EXERCISE AIM: Repeat the records below line by line, exactly, finishing on the line that contains "Task: Click the Clients".

-- DATA SHOWN follows --

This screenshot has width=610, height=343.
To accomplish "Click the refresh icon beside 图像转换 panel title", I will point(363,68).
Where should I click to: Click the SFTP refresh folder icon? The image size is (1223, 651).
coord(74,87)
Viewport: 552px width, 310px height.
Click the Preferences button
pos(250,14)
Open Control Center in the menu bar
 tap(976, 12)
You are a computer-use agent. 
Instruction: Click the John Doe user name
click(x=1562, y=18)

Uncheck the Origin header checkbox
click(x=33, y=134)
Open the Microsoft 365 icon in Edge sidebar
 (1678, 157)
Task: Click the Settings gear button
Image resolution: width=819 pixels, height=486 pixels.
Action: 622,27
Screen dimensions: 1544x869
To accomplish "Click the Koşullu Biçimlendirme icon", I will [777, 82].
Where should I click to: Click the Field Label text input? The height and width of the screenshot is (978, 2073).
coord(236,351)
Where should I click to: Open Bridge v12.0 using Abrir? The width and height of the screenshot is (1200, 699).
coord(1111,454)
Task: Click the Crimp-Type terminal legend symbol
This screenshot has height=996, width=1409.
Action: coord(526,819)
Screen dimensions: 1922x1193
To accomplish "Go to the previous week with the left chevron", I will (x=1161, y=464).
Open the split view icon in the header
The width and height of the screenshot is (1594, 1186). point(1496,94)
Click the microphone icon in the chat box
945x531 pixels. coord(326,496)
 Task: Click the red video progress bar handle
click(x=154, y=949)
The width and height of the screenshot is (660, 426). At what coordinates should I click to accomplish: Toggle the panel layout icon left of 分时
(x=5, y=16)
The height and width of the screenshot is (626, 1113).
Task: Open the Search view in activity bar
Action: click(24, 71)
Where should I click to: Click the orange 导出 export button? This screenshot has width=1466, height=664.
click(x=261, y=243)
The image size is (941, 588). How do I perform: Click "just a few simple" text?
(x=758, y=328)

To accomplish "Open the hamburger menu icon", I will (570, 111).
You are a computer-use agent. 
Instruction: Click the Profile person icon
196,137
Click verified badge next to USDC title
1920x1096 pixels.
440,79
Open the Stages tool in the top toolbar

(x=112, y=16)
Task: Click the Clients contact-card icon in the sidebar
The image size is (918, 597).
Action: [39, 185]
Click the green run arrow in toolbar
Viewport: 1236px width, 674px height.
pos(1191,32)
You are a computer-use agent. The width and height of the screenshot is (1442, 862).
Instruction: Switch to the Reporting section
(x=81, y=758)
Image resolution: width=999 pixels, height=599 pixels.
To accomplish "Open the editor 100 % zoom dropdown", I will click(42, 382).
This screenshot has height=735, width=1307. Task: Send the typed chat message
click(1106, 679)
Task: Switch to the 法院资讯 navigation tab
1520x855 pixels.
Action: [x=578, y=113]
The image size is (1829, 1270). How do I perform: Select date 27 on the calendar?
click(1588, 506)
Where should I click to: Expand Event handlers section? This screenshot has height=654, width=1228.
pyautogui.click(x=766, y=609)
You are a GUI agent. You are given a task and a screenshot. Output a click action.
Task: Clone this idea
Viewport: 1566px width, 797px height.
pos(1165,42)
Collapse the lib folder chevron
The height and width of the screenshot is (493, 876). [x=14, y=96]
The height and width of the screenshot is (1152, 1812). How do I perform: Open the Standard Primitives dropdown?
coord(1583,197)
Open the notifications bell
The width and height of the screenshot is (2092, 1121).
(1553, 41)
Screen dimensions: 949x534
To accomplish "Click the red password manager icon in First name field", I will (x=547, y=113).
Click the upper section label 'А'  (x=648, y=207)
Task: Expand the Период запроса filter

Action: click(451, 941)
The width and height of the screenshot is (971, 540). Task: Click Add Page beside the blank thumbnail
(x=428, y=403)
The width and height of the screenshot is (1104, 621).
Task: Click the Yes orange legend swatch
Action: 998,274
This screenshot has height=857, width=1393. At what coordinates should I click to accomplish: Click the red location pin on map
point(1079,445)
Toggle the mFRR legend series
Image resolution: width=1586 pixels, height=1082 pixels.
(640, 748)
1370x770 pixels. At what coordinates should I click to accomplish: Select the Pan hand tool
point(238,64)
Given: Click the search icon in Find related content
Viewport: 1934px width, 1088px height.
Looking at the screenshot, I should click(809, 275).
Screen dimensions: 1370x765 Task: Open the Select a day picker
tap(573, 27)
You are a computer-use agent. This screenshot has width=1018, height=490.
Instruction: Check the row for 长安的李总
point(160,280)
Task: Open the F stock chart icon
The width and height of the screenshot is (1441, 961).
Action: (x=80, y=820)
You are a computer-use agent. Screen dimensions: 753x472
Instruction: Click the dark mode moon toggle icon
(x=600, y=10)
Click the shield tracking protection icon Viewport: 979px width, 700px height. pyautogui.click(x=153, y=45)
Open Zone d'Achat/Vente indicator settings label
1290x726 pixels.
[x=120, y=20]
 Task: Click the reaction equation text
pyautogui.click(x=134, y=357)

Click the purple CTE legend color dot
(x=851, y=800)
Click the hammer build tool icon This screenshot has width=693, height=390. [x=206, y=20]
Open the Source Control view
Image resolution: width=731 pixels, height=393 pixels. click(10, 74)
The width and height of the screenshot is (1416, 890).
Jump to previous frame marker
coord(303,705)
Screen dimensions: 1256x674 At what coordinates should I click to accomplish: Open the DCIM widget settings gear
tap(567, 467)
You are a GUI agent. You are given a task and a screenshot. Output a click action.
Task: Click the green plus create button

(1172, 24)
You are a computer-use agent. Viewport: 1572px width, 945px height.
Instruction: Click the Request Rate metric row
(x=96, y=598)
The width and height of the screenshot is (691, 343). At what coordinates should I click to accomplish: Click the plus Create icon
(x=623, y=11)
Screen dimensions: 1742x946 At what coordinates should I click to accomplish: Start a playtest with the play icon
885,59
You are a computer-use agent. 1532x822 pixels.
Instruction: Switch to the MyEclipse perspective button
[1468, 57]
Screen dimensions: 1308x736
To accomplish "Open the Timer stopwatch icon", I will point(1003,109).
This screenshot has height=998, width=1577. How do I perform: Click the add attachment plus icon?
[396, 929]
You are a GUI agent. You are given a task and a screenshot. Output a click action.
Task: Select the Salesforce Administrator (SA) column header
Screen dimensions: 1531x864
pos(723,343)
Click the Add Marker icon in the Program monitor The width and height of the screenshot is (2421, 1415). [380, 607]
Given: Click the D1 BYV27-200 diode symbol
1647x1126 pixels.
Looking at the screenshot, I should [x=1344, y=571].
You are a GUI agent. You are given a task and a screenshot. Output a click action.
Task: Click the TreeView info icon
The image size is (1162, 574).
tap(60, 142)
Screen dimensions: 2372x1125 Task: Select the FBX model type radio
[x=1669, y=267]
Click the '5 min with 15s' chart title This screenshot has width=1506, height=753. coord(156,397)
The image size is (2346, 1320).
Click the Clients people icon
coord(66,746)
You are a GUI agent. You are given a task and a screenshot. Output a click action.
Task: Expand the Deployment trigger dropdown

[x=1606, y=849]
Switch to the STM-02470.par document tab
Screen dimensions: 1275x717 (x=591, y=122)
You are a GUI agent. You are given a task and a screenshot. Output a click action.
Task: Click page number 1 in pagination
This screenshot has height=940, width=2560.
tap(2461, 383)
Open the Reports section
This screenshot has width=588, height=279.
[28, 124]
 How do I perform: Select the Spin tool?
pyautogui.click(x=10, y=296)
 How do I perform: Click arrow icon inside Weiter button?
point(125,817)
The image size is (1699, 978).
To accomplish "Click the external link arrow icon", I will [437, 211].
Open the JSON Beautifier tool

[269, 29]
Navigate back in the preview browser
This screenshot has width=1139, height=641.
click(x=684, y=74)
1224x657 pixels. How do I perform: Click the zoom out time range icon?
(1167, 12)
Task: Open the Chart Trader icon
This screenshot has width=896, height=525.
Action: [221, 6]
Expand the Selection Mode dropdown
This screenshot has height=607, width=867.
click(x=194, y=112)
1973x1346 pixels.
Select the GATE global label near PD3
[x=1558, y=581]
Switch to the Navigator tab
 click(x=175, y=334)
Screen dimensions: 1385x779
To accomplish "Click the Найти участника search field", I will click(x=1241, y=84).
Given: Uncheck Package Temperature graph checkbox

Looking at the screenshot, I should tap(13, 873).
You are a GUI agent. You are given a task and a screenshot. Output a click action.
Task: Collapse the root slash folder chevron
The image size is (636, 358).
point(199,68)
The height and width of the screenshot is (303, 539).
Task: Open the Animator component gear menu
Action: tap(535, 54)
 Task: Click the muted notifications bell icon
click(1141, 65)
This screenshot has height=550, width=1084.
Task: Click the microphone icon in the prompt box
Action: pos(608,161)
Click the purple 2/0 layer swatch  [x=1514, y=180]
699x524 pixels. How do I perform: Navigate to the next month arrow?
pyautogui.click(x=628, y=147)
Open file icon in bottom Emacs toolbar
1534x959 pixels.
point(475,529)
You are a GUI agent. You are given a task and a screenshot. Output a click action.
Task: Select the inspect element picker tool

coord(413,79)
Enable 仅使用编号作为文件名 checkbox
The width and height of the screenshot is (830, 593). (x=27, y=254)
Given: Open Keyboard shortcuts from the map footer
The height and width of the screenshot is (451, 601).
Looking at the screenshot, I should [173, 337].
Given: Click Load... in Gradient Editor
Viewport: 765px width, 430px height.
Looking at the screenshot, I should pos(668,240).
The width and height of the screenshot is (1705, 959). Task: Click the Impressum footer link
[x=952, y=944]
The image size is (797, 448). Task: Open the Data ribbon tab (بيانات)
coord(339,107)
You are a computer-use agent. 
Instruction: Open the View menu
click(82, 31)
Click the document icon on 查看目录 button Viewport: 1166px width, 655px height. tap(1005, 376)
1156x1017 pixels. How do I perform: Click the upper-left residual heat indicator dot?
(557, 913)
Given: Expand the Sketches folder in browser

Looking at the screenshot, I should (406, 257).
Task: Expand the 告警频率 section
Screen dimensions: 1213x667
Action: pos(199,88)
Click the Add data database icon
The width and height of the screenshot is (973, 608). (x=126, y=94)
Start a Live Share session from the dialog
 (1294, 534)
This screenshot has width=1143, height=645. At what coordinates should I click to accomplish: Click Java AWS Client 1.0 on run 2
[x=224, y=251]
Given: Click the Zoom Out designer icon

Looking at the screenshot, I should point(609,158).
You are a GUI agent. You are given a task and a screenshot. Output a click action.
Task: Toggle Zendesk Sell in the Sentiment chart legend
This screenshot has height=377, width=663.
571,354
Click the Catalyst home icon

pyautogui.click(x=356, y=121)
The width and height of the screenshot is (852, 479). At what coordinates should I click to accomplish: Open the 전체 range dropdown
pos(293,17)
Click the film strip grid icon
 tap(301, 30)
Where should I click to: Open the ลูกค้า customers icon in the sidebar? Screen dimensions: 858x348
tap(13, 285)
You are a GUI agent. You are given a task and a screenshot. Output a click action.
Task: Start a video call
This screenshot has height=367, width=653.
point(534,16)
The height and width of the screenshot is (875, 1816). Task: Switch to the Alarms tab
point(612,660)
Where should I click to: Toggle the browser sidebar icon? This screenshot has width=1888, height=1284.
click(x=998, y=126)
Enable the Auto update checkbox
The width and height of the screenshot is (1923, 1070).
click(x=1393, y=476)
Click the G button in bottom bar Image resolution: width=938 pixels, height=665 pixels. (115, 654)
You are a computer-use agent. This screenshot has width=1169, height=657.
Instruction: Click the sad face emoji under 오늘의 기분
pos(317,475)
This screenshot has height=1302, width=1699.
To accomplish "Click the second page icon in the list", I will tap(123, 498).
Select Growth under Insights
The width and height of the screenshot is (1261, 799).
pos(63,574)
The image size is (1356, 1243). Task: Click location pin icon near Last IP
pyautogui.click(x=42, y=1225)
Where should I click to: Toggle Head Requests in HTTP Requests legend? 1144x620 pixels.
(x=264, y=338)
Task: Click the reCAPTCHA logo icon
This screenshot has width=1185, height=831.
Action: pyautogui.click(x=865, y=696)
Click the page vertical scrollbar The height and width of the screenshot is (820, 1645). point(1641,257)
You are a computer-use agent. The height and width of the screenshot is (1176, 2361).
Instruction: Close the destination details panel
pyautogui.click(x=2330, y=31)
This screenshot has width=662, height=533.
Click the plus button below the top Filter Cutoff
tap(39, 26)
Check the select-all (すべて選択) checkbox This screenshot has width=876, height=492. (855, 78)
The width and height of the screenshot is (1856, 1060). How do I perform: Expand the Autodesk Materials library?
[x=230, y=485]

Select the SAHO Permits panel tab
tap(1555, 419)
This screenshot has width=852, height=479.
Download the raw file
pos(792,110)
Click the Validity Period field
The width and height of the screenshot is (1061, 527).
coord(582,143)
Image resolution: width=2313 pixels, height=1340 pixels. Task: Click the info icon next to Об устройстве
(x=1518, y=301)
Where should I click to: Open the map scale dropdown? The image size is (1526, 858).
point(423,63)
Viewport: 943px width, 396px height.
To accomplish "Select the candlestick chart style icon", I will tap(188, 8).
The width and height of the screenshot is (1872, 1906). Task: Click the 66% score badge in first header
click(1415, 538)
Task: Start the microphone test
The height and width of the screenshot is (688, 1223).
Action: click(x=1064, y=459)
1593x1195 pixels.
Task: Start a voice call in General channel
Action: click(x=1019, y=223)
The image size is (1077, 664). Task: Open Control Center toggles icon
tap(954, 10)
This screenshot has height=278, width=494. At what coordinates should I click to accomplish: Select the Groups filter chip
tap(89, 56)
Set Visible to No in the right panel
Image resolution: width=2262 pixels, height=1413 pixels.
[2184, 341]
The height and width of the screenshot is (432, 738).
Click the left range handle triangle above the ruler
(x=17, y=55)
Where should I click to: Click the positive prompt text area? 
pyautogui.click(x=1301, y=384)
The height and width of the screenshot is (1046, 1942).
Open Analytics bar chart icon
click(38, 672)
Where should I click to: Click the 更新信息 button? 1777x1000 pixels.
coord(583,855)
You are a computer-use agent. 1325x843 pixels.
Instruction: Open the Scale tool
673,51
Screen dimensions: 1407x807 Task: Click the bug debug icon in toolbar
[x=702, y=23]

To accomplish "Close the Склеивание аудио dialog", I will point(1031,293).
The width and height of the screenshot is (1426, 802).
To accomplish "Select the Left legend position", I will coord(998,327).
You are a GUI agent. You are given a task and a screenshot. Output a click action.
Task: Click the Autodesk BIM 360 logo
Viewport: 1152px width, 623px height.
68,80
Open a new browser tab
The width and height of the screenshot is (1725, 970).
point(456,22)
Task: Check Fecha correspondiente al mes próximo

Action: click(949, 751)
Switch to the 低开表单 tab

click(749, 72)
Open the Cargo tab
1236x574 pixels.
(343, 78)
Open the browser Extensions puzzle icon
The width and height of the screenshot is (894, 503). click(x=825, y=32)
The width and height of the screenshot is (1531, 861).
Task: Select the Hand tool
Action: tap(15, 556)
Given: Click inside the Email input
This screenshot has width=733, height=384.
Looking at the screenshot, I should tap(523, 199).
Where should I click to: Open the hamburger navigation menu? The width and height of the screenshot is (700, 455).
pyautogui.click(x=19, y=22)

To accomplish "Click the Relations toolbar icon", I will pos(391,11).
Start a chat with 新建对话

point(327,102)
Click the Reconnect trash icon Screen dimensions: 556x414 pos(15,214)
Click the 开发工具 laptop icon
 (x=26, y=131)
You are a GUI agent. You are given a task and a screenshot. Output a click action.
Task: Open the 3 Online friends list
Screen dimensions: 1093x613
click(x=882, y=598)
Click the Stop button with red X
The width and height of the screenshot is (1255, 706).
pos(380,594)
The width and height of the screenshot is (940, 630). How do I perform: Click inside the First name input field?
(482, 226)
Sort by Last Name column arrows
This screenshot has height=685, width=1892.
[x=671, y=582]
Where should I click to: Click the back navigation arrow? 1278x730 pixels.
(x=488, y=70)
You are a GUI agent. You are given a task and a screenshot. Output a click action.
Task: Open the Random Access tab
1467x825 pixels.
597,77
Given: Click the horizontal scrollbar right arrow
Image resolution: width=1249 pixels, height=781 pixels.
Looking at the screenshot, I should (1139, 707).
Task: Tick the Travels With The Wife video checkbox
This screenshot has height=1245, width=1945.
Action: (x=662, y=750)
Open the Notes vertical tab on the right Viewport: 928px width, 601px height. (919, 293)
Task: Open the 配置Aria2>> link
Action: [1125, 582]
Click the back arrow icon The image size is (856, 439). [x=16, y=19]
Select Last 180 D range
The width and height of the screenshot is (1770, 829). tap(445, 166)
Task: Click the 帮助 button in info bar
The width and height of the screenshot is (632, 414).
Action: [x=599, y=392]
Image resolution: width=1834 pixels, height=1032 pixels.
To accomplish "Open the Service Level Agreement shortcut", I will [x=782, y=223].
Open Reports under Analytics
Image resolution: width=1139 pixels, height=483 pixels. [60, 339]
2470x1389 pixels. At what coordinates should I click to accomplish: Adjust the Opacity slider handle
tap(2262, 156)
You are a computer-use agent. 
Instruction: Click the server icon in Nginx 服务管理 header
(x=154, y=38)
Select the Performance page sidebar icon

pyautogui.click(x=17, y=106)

-- DATA SHOWN concluded --

REPLY:
This screenshot has width=610, height=343.
To accomplish "Click the refresh icon beside 图像转换 panel title", I will point(363,68).
Where should I click to: Click the SFTP refresh folder icon? The image size is (1223, 651).
coord(74,87)
Viewport: 552px width, 310px height.
Click the Preferences button
pos(250,14)
Open Control Center in the menu bar
 tap(976, 12)
You are a computer-use agent. 
Instruction: Click the John Doe user name
click(x=1562, y=18)

Uncheck the Origin header checkbox
click(x=33, y=134)
Open the Microsoft 365 icon in Edge sidebar
 (1678, 157)
Task: Click the Settings gear button
Image resolution: width=819 pixels, height=486 pixels.
Action: 622,27
Screen dimensions: 1544x869
To accomplish "Click the Koşullu Biçimlendirme icon", I will [777, 82].
Where should I click to: Click the Field Label text input? The height and width of the screenshot is (978, 2073).
coord(236,351)
Where should I click to: Open Bridge v12.0 using Abrir? The width and height of the screenshot is (1200, 699).
coord(1111,454)
Task: Click the Crimp-Type terminal legend symbol
This screenshot has height=996, width=1409.
Action: coord(526,819)
Screen dimensions: 1922x1193
To accomplish "Go to the previous week with the left chevron", I will (x=1161, y=464).
Open the split view icon in the header
The width and height of the screenshot is (1594, 1186). point(1496,94)
Click the microphone icon in the chat box
945x531 pixels. coord(326,496)
 Task: Click the red video progress bar handle
click(x=154, y=949)
The width and height of the screenshot is (660, 426). At what coordinates should I click to accomplish: Toggle the panel layout icon left of 分时
(x=5, y=16)
The height and width of the screenshot is (626, 1113).
Task: Open the Search view in activity bar
Action: click(24, 71)
Where should I click to: Click the orange 导出 export button? This screenshot has width=1466, height=664.
click(x=261, y=243)
The image size is (941, 588). How do I perform: Click "just a few simple" text?
(x=758, y=328)

To accomplish "Open the hamburger menu icon", I will (570, 111).
You are a computer-use agent. 
Instruction: Click the Profile person icon
196,137
Click verified badge next to USDC title
1920x1096 pixels.
440,79
Open the Stages tool in the top toolbar

(x=112, y=16)
Task: Click the Clients contact-card icon in the sidebar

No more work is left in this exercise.